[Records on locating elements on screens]
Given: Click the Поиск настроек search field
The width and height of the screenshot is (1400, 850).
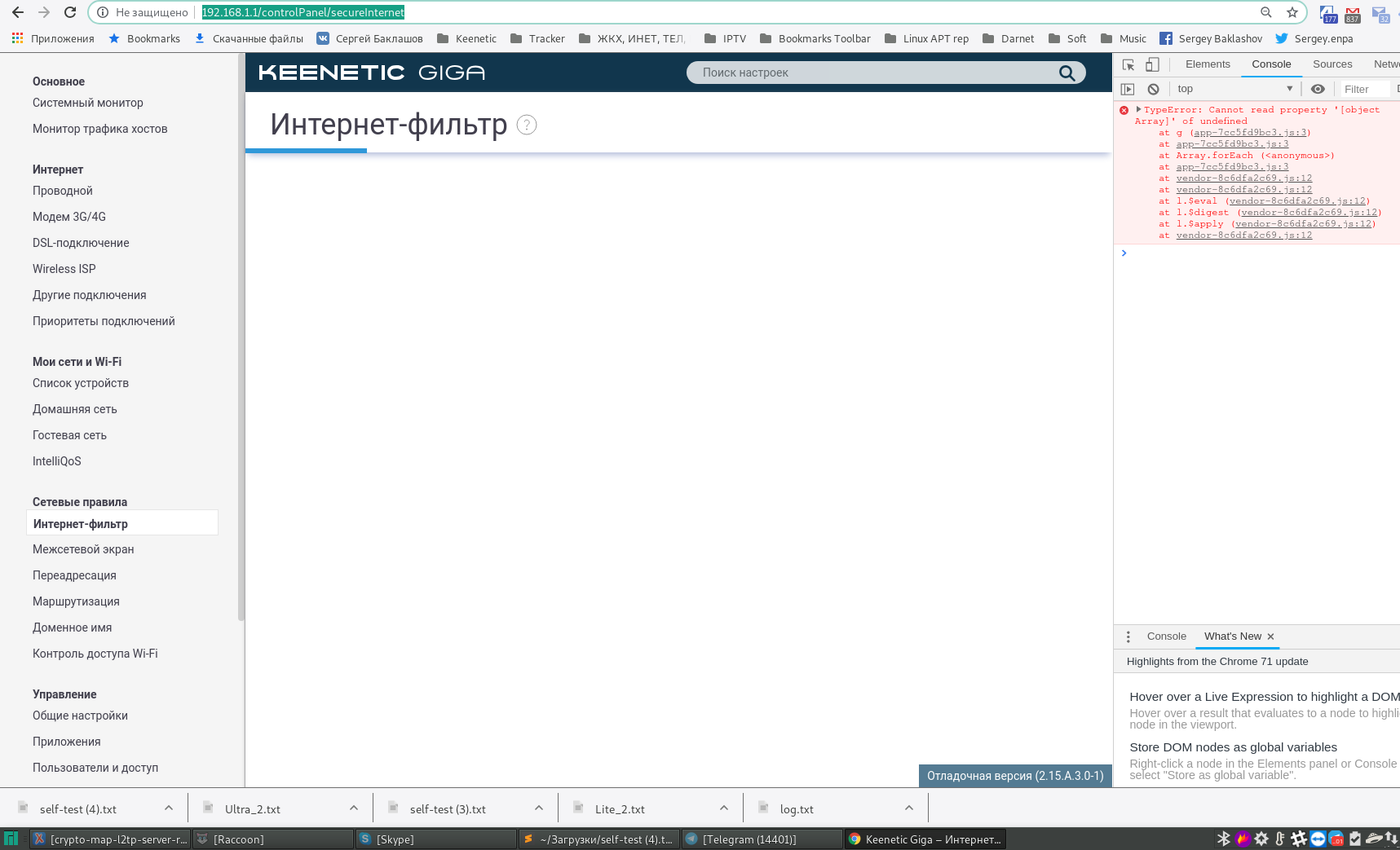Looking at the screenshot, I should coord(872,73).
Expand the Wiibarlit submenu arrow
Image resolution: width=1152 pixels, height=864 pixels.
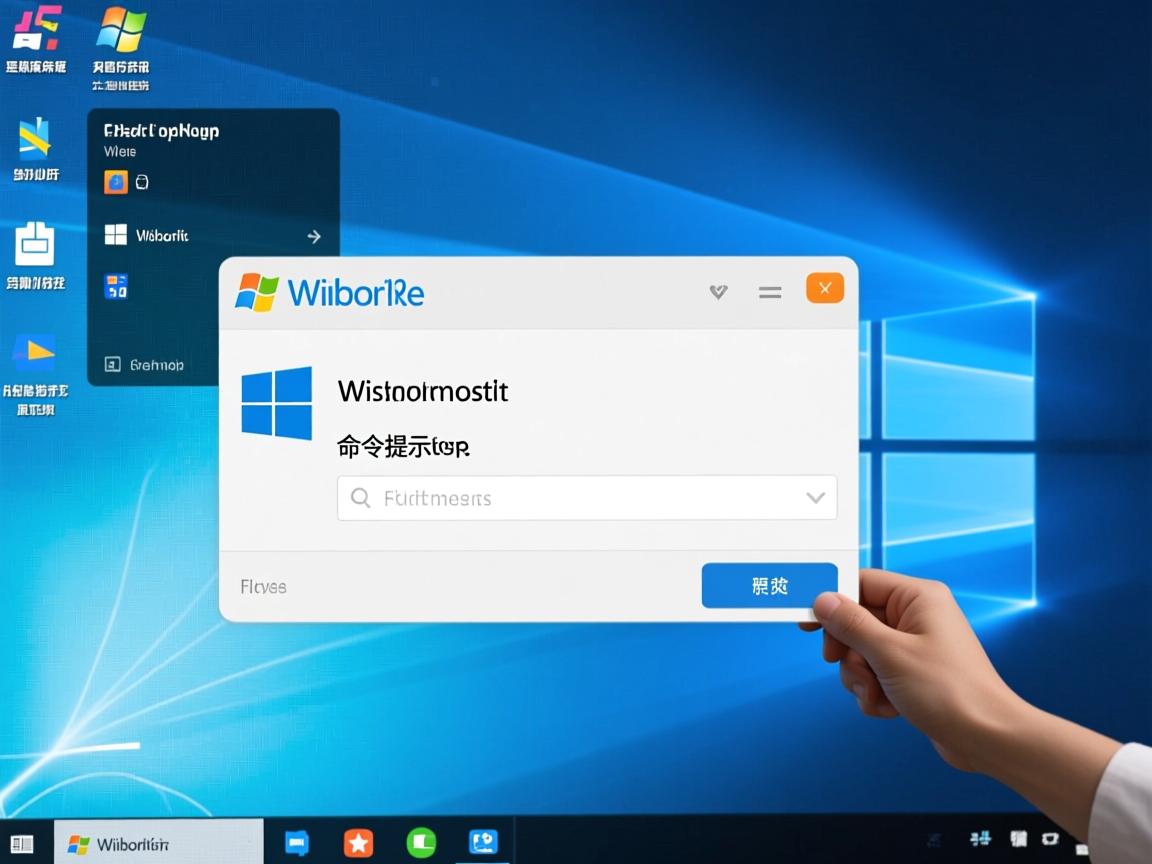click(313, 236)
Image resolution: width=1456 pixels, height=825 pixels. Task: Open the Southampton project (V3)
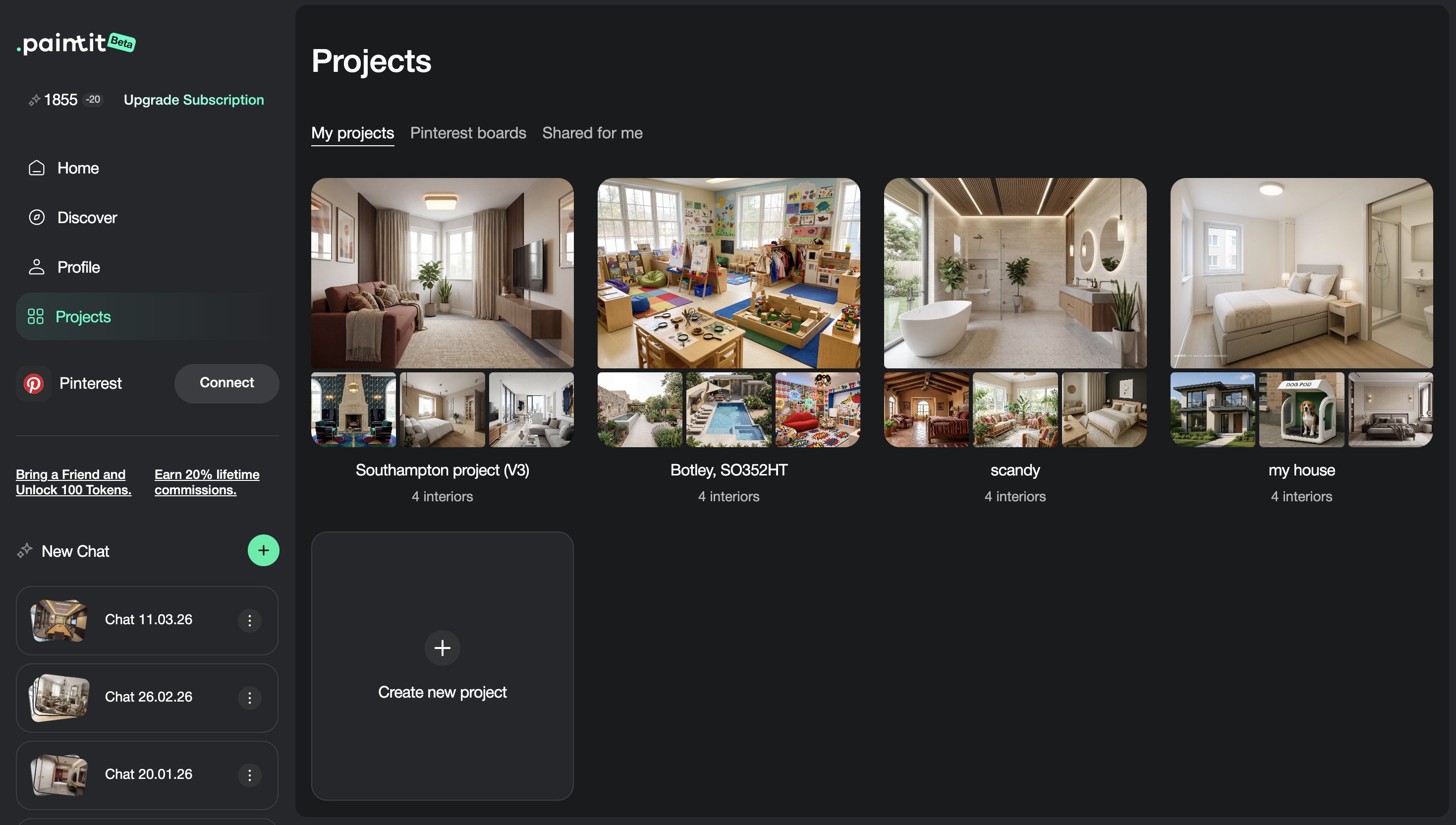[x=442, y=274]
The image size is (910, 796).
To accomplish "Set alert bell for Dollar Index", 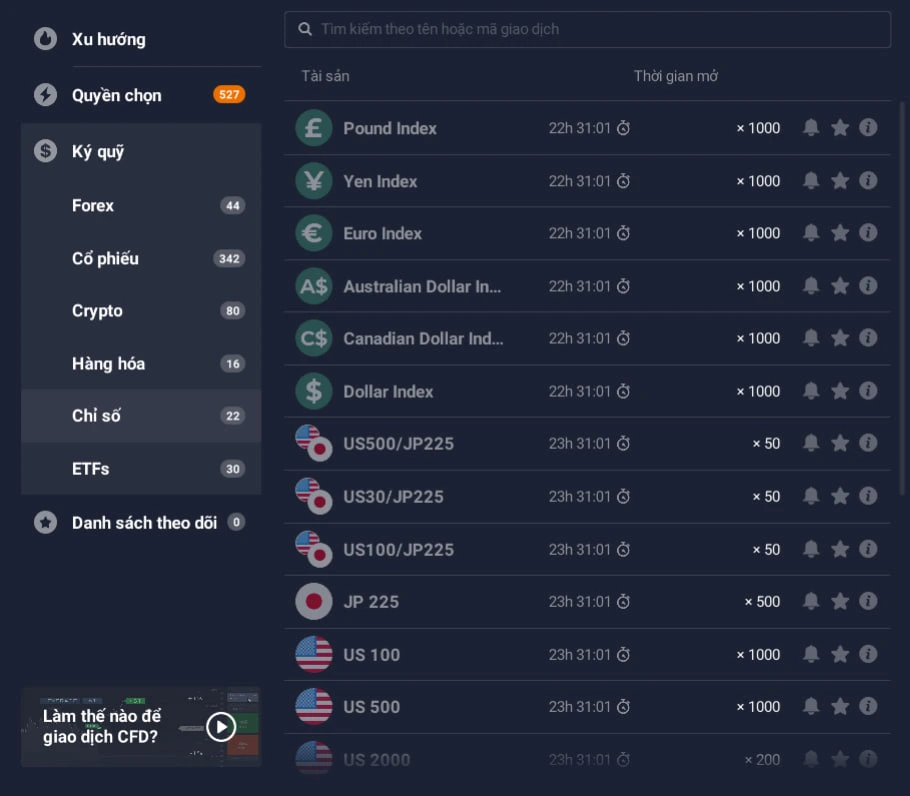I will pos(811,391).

> _What you have to do_
Transcribe the lines from the very first one through the line that contains "click(313, 236)", including that line, and omit the pictures from your answer.

> _Response for this exercise_
Given: Click the Поиск настроек search field
The width and height of the screenshot is (1400, 850).
Looking at the screenshot, I should coord(872,73).
Expand the Wiibarlit submenu arrow
Image resolution: width=1152 pixels, height=864 pixels.
click(313, 236)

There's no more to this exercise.